▸ **Dataset records**

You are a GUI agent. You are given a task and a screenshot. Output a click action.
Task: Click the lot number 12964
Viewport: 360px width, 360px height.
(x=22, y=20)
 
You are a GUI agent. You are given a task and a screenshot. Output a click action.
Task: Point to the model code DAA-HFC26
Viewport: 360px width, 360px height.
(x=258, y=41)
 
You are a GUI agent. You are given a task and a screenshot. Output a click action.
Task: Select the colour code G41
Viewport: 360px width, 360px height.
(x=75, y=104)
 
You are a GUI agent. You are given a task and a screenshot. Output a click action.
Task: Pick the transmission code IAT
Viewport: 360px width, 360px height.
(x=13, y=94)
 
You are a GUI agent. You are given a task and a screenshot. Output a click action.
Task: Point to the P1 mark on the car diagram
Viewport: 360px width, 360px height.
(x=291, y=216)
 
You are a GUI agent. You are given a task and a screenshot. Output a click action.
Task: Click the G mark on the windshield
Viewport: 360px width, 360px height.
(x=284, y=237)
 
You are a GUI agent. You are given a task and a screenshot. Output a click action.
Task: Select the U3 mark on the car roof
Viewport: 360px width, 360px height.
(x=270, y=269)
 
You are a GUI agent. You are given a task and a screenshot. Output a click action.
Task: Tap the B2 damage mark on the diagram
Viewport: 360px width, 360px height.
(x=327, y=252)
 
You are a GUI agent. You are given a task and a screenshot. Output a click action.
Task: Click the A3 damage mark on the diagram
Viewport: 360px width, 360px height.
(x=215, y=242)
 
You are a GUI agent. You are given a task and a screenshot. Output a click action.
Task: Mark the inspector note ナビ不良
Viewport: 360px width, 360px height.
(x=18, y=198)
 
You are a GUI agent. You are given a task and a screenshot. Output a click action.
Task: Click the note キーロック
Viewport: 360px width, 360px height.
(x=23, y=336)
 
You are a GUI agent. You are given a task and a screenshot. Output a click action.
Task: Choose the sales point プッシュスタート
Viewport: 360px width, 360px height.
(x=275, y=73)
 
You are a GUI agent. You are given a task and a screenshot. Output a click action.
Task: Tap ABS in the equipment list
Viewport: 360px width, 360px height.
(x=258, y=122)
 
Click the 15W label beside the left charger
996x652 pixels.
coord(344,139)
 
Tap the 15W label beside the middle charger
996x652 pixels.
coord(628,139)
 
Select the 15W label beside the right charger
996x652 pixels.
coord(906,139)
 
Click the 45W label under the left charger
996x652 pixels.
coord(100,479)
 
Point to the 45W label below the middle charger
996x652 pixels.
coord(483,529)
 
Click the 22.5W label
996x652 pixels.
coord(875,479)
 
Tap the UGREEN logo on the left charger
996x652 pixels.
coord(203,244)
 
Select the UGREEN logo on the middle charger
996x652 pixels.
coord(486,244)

▸ **Prompt**
Please write out all of the material above line for line, with every character unchanged.

▸ **Written answer**
You are a GUI agent. You are given a task and a screenshot. Output a click action.
Task: Click the lot number 12964
Viewport: 360px width, 360px height.
(x=22, y=20)
 
You are a GUI agent. You are given a task and a screenshot. Output a click action.
Task: Point to the model code DAA-HFC26
Viewport: 360px width, 360px height.
(x=258, y=41)
 
You are a GUI agent. You are given a task and a screenshot. Output a click action.
Task: Select the colour code G41
Viewport: 360px width, 360px height.
(x=75, y=104)
 
You are a GUI agent. You are given a task and a screenshot. Output a click action.
Task: Pick the transmission code IAT
Viewport: 360px width, 360px height.
(x=13, y=94)
 
You are a GUI agent. You are given a task and a screenshot. Output a click action.
Task: Point to the P1 mark on the car diagram
Viewport: 360px width, 360px height.
(x=291, y=216)
 
You are a GUI agent. You are given a task and a screenshot. Output a click action.
Task: Click the G mark on the windshield
Viewport: 360px width, 360px height.
(x=284, y=237)
 
You are a GUI agent. You are given a task and a screenshot. Output a click action.
Task: Select the U3 mark on the car roof
Viewport: 360px width, 360px height.
(x=270, y=269)
 
You are a GUI agent. You are given a task and a screenshot. Output a click action.
Task: Tap the B2 damage mark on the diagram
Viewport: 360px width, 360px height.
(x=327, y=252)
 
You are a GUI agent. You are given a task and a screenshot. Output a click action.
Task: Click the A3 damage mark on the diagram
Viewport: 360px width, 360px height.
(x=215, y=242)
 
You are a GUI agent. You are given a task and a screenshot. Output a click action.
Task: Mark the inspector note ナビ不良
Viewport: 360px width, 360px height.
(x=18, y=198)
 
You are a GUI agent. You are given a task and a screenshot. Output a click action.
Task: Click the note キーロック
Viewport: 360px width, 360px height.
(x=23, y=336)
 
You are a GUI agent. You are given a task and a screenshot. Output a click action.
Task: Choose the sales point プッシュスタート
Viewport: 360px width, 360px height.
(x=275, y=73)
 
You are a GUI agent. You are given a task and a screenshot. Output a click action.
Task: Tap ABS in the equipment list
Viewport: 360px width, 360px height.
(x=258, y=122)
 
Click the 15W label beside the left charger
996x652 pixels.
coord(344,139)
 
Tap the 15W label beside the middle charger
996x652 pixels.
coord(628,139)
 
Select the 15W label beside the right charger
996x652 pixels.
coord(906,139)
 
Click the 45W label under the left charger
996x652 pixels.
coord(100,479)
 
Point to the 45W label below the middle charger
996x652 pixels.
coord(483,529)
 
Click the 22.5W label
996x652 pixels.
coord(875,479)
 
Tap the UGREEN logo on the left charger
996x652 pixels.
coord(203,244)
 
Select the UGREEN logo on the middle charger
996x652 pixels.
coord(486,244)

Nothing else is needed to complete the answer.